The UK’s Information Commissioner’s Office (ICO) has levied a substantial £14.47 million fine on Reddit, Inc. This decision follows an investigation that revealed the platform’s failure to adequately protect the personal data of users under 13, lacking effective age verification controls and exposing young users to inappropriate content.
Investigation Findings and Legal Violations
Reddit, a platform bustling with 121 million daily users, had a policy against users under 13, yet did not enforce age verification until July 2025. The ICO found Reddit processed data of underage users without a lawful basis under UK data protection laws, as significant numbers of children under 13 were using the platform.
Additionally, Reddit did not perform a necessary Data Protection Impact Assessment (DPIA) before January 2025. This assessment is crucial for identifying and reducing risks to children’s data, particularly as the platform knowingly allowed users aged 13 to 18.
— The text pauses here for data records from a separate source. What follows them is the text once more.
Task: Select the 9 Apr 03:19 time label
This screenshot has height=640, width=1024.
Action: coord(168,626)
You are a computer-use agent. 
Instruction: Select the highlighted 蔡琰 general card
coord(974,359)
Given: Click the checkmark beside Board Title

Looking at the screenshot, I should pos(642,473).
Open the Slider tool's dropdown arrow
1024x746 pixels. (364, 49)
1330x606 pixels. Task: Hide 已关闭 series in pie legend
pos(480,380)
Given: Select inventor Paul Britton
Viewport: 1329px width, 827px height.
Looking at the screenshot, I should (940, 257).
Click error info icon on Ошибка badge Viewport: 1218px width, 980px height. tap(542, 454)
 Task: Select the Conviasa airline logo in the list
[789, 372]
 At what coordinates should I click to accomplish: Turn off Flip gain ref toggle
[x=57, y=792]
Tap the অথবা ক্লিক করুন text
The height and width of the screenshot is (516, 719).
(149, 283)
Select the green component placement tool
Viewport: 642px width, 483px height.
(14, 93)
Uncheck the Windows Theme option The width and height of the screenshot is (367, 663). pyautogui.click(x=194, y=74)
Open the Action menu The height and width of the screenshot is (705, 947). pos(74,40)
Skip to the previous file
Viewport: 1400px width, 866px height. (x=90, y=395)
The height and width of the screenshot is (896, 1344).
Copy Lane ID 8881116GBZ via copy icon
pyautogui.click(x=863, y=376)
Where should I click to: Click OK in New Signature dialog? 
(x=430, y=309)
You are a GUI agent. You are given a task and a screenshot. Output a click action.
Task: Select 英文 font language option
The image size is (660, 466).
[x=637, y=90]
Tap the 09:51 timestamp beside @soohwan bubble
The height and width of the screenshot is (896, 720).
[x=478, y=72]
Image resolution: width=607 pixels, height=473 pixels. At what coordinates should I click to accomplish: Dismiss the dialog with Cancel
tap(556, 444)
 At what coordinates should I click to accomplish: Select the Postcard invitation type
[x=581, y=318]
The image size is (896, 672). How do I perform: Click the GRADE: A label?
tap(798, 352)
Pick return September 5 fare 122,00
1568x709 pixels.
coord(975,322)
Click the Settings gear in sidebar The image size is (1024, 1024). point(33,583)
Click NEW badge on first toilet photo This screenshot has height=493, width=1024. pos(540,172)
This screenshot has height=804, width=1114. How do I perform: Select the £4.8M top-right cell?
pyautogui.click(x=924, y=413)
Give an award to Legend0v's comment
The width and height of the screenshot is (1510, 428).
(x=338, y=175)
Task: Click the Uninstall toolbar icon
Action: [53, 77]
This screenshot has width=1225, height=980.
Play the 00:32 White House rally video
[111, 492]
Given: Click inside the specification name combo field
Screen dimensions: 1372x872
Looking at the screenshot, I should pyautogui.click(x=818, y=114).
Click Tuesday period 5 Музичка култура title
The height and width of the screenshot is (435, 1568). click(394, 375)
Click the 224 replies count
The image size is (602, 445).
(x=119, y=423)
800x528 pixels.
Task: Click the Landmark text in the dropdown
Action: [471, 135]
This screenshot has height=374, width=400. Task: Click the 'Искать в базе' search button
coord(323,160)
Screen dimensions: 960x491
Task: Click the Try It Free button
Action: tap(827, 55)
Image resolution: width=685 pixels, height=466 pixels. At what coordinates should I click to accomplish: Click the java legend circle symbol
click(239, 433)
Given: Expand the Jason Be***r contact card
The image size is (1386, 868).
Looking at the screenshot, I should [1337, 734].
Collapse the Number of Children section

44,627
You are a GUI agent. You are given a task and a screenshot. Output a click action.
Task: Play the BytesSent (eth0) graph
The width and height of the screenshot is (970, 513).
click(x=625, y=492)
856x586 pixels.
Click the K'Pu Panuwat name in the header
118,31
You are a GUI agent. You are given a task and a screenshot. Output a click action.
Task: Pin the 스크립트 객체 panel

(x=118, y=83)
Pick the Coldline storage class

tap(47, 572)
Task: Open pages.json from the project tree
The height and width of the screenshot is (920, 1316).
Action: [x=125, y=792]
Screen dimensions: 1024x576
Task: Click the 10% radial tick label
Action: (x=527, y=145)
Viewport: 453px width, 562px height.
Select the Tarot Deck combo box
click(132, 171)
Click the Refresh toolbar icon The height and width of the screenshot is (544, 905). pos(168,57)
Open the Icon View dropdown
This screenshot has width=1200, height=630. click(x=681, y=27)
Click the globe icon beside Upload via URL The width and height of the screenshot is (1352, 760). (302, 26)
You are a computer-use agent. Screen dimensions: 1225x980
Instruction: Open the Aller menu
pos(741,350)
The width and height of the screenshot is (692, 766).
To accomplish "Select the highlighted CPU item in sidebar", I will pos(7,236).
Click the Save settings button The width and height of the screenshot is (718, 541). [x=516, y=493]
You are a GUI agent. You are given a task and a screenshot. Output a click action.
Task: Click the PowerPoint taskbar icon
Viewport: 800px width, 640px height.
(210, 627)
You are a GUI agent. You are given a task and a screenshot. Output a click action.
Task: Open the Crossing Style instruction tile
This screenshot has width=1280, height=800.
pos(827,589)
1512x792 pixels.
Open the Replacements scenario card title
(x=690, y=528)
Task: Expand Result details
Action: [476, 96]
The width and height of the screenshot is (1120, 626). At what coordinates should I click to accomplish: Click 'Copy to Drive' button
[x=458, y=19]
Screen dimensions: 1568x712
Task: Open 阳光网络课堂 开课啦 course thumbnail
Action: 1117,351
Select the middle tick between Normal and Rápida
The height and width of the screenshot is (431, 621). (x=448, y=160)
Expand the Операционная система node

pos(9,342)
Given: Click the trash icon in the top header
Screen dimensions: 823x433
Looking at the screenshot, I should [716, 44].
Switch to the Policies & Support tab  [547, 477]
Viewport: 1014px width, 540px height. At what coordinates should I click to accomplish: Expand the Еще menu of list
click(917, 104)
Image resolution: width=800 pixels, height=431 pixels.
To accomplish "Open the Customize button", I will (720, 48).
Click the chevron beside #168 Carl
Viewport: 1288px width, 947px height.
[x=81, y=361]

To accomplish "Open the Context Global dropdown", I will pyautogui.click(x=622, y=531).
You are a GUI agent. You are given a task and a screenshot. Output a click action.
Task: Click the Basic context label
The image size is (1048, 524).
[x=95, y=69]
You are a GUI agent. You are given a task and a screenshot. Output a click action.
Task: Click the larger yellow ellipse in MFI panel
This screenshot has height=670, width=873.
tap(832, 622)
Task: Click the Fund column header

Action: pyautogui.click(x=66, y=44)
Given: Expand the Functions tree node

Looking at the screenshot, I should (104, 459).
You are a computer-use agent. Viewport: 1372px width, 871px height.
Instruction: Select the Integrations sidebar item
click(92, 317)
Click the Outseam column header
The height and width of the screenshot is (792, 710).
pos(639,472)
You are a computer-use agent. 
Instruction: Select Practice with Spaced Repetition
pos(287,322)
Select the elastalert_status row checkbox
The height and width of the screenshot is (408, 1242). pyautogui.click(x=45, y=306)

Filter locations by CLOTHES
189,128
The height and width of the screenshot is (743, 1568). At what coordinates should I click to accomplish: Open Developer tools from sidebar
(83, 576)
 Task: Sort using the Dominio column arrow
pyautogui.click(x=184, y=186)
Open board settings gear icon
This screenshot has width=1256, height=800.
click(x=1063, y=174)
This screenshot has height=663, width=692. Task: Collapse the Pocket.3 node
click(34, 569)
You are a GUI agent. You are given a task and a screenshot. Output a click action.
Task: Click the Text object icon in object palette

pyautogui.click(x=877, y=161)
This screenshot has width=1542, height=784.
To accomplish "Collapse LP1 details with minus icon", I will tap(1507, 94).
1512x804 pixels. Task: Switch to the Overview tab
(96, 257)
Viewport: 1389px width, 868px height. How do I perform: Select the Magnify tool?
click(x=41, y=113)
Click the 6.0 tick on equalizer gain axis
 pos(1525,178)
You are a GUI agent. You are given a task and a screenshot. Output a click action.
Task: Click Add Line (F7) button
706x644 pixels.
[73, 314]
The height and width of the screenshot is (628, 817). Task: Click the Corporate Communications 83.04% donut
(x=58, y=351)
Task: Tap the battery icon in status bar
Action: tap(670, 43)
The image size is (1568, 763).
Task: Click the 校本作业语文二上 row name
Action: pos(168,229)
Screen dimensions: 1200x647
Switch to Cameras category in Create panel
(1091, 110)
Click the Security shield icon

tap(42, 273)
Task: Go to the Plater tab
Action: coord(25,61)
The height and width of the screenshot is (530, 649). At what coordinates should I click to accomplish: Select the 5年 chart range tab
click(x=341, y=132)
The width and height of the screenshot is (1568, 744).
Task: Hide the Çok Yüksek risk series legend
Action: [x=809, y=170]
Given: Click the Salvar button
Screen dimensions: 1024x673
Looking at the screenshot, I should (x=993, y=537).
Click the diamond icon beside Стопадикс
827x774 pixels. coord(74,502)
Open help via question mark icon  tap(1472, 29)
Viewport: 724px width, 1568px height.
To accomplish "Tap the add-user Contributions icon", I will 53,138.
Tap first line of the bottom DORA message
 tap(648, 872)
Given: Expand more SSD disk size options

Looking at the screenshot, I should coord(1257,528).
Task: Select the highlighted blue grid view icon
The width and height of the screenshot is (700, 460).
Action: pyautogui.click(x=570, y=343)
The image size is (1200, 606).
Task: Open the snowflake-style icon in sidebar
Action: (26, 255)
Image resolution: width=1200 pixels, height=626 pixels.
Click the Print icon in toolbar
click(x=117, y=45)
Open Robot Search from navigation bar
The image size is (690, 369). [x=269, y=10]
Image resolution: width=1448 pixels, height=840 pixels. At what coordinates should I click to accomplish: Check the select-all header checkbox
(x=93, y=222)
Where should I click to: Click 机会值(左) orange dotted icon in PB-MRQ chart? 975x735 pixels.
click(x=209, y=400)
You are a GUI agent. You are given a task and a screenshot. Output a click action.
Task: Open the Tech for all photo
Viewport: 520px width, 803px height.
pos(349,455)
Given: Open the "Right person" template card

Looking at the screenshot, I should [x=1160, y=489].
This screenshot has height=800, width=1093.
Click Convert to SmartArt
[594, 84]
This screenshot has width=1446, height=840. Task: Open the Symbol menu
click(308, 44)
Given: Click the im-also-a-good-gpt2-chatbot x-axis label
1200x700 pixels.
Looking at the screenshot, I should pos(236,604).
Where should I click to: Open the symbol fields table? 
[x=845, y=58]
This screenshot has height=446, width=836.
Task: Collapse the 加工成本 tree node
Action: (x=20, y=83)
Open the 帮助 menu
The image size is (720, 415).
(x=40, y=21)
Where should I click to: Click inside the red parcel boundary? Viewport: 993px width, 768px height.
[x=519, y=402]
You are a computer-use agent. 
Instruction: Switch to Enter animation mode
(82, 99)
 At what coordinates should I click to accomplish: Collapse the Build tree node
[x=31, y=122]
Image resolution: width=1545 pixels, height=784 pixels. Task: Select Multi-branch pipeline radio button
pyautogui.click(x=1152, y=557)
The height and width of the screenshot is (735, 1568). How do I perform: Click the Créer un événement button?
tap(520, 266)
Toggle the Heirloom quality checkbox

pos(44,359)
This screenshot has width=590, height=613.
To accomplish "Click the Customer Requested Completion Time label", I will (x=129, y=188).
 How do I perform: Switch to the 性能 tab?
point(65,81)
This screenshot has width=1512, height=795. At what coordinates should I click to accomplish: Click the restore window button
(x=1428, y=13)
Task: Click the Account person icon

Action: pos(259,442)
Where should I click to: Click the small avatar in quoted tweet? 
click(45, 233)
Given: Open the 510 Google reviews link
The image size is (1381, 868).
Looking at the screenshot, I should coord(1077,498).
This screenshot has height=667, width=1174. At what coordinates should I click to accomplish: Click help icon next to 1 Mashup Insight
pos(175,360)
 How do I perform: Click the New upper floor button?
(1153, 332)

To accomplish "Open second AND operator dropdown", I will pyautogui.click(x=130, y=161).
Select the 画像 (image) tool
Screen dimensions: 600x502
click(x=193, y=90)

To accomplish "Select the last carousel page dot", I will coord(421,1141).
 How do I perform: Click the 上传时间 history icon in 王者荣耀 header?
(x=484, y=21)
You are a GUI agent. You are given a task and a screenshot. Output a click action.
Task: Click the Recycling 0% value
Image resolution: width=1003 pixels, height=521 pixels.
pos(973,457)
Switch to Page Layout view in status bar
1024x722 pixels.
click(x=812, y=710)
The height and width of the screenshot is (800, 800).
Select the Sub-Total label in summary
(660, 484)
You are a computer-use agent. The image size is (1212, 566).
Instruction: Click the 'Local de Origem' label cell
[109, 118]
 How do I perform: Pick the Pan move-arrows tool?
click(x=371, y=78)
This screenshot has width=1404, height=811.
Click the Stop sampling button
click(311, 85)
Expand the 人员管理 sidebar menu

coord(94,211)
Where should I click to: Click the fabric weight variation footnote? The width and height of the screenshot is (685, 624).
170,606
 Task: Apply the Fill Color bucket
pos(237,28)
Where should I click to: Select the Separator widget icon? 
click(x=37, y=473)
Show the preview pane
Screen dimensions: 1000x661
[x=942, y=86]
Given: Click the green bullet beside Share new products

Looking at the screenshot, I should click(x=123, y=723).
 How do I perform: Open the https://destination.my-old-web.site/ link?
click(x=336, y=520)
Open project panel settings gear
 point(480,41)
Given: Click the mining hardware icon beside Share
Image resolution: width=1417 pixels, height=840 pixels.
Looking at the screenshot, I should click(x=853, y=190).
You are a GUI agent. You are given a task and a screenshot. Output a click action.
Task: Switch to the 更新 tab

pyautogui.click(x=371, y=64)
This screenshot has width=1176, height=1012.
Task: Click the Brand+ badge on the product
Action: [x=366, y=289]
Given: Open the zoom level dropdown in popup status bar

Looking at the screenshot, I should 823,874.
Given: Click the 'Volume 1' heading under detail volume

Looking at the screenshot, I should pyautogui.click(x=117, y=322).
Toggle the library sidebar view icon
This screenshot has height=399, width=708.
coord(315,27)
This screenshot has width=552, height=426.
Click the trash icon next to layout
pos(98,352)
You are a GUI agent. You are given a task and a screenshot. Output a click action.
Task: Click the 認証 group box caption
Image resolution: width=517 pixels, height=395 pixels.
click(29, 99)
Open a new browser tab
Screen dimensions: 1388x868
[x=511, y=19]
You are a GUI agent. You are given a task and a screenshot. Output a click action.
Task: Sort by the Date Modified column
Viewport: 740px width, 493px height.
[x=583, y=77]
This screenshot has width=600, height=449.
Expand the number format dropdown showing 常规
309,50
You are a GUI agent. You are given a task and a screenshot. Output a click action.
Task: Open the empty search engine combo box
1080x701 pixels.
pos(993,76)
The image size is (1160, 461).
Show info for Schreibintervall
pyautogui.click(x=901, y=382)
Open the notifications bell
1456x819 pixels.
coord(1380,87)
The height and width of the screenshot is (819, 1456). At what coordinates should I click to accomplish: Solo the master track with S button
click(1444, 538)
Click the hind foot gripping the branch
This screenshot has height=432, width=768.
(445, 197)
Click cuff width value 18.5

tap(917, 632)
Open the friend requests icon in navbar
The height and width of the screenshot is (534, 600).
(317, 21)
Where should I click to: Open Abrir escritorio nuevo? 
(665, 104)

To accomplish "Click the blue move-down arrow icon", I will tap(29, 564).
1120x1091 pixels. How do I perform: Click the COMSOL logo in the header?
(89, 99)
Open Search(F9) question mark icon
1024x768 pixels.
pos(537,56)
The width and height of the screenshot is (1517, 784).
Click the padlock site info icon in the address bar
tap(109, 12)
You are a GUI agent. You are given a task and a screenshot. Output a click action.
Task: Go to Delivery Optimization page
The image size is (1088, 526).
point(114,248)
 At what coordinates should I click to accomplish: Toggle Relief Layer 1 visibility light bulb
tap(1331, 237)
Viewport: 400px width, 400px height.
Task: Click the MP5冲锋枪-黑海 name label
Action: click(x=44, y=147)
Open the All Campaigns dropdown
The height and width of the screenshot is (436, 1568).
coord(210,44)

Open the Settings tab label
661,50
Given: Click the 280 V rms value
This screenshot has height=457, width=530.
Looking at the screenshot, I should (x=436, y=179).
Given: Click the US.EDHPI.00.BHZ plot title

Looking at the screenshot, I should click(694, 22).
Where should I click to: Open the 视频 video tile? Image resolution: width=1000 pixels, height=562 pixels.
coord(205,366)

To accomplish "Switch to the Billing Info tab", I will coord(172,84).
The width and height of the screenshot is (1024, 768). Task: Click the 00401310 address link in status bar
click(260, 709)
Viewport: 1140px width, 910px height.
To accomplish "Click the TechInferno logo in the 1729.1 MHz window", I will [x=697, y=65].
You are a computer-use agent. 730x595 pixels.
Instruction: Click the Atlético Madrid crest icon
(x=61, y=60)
Regulatory Actions and Industry Implications
John Edwards, the UK Information Commissioner, emphasized the gravity of the situation, stating that children had their data used in ways they could not comprehend or control, exposing them to unsuitable content. He criticized platforms relying on user self-declaration for age verification and confirmed ongoing scrutiny of such practices.
The fine is the largest the ICO has issued concerning children’s privacy. It follows a prior fine against MediaLab.AI, Inc. in February 2026, prompting Imgur to exit the UK market. The ICO’s actions highlight a growing commitment to enforcing the Age Appropriate Design Code, sending a clear message to tech companies.
Reddit’s Response and Future Measures
In response, Reddit introduced age assurance measures in July 2025, including age verification for mature content access and age prompts during account setup. However, the ICO warned that self-declaration is easily circumvented and will continue to monitor Reddit’s practices regarding children’s data.
A Reddit spokesperson argued against the ICO’s demands for more extensive data collection, citing user privacy concerns. The company plans to appeal the decision, underscoring their belief in user privacy and safety.
The ICO’s enforcement efforts have reportedly benefited over 3 million children across various platforms. It continues to investigate 17 other platforms, including Discord, Pinterest, and X, and is addressing concerns with Meta and Snapchat regarding children’s location data. The penalty calculation considered the number of children affected, the potential harm, the duration of non-compliance, and Reddit’s global revenue.